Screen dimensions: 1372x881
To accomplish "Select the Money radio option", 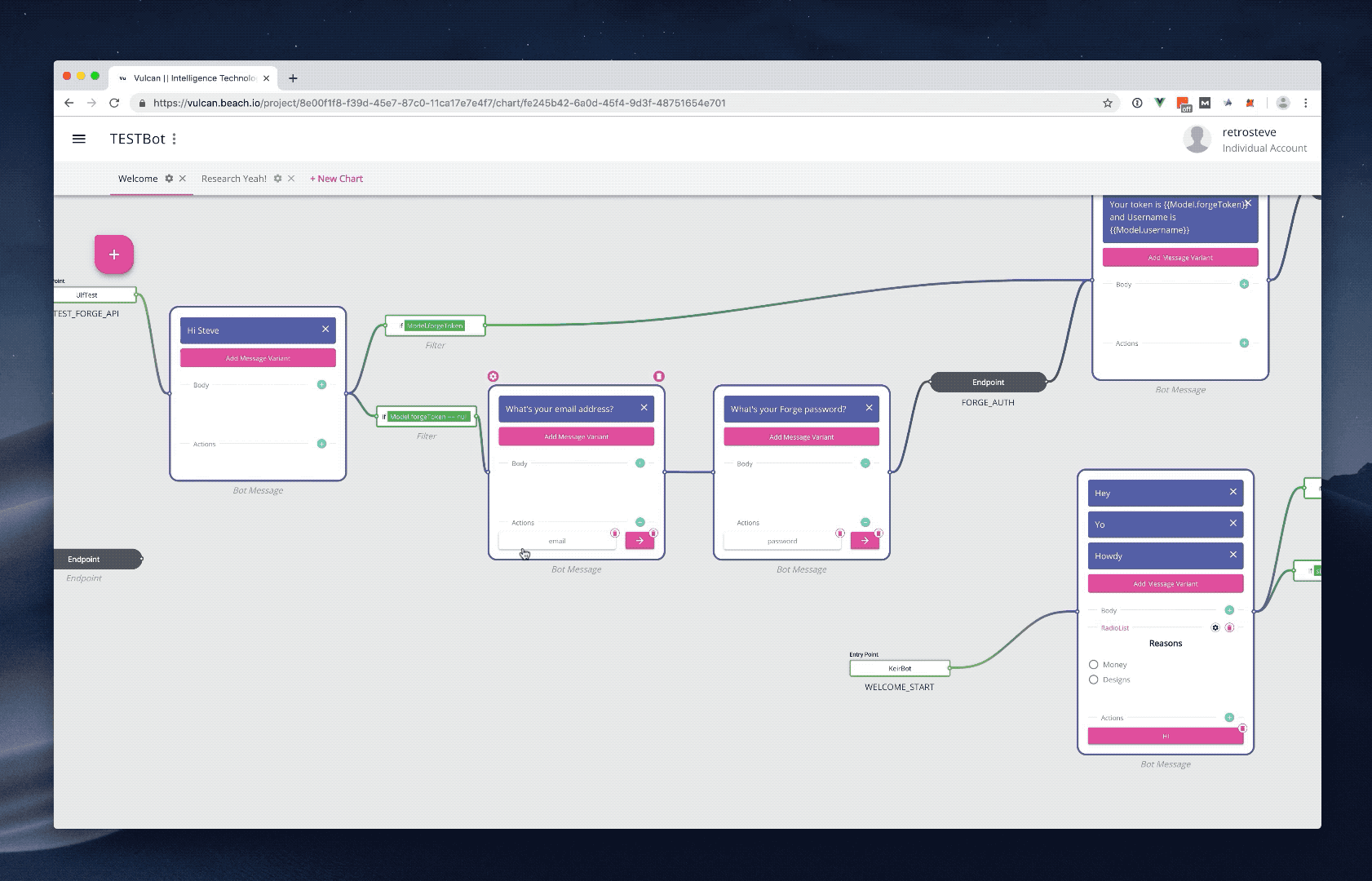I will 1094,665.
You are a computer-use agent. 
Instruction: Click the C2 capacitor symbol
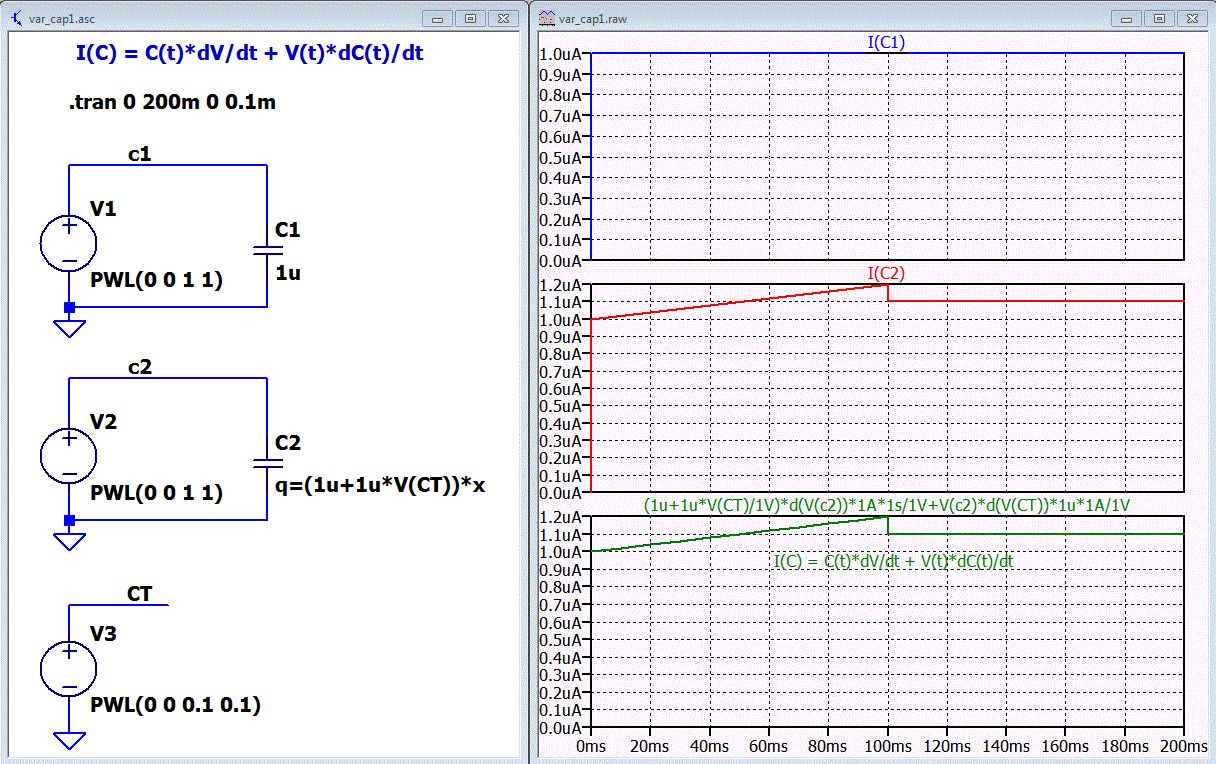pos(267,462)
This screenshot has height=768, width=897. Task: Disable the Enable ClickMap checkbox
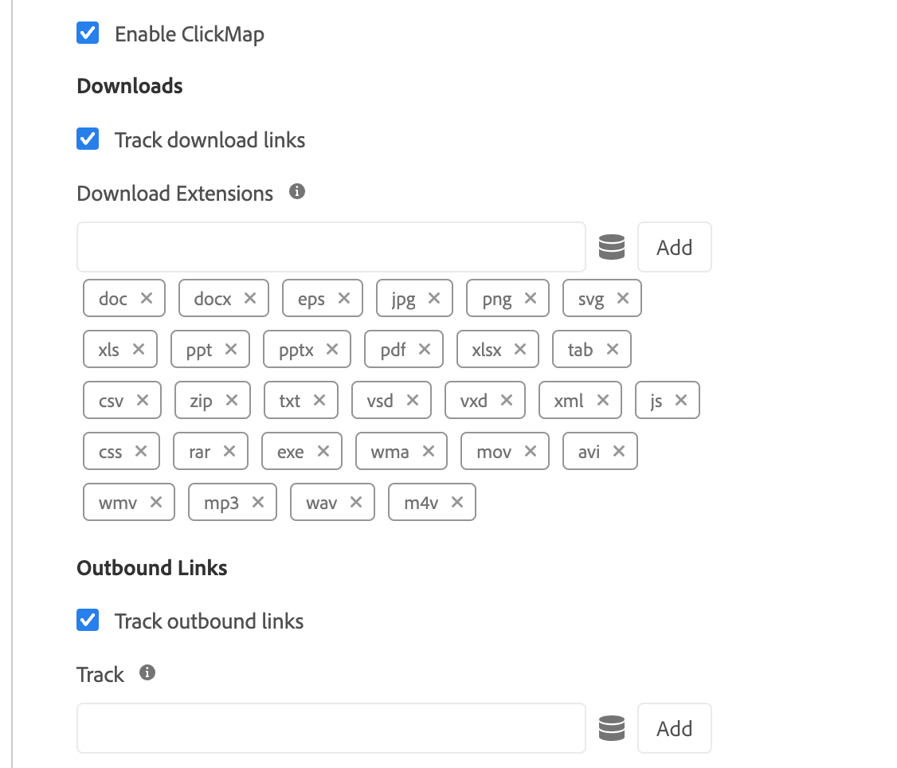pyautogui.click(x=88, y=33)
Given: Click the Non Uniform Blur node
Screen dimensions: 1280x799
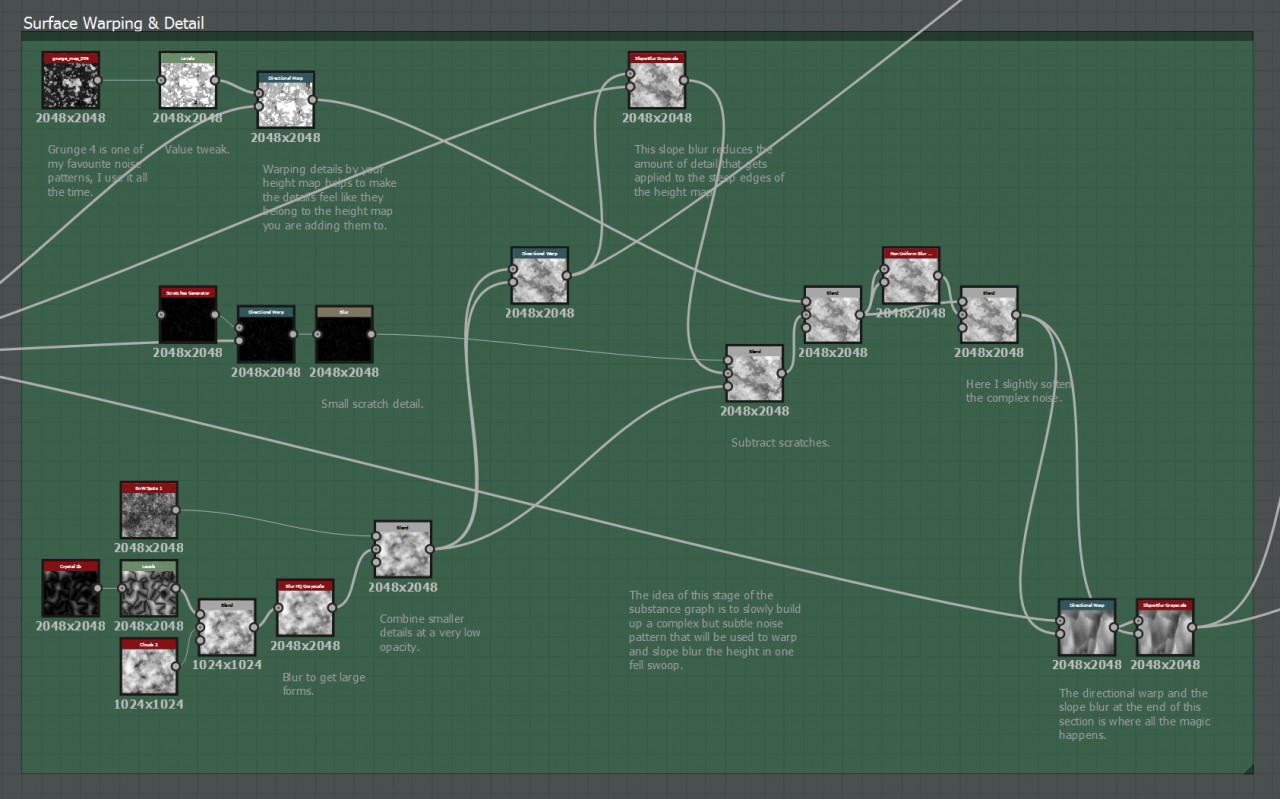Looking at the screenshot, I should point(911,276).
-------
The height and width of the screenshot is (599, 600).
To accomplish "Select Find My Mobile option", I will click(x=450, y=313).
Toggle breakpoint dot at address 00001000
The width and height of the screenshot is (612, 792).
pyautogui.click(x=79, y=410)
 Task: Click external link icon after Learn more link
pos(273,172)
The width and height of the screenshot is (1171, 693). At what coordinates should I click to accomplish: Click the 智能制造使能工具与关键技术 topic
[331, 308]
-------
Exercise instructions:
Everything above from the line that has "You are a computer-use agent." down to the line that has "Given: Click the Non Uniform Blur node" should be output exactly, with both of those lines included. Leave the pictures behind.

Response below:
You are a computer-use agent. 
Instruction: Click the C2 capacitor symbol
pos(267,462)
This screenshot has height=768, width=897. Task: Disable the Enable ClickMap checkbox
pyautogui.click(x=88, y=33)
Given: Click the Non Uniform Blur node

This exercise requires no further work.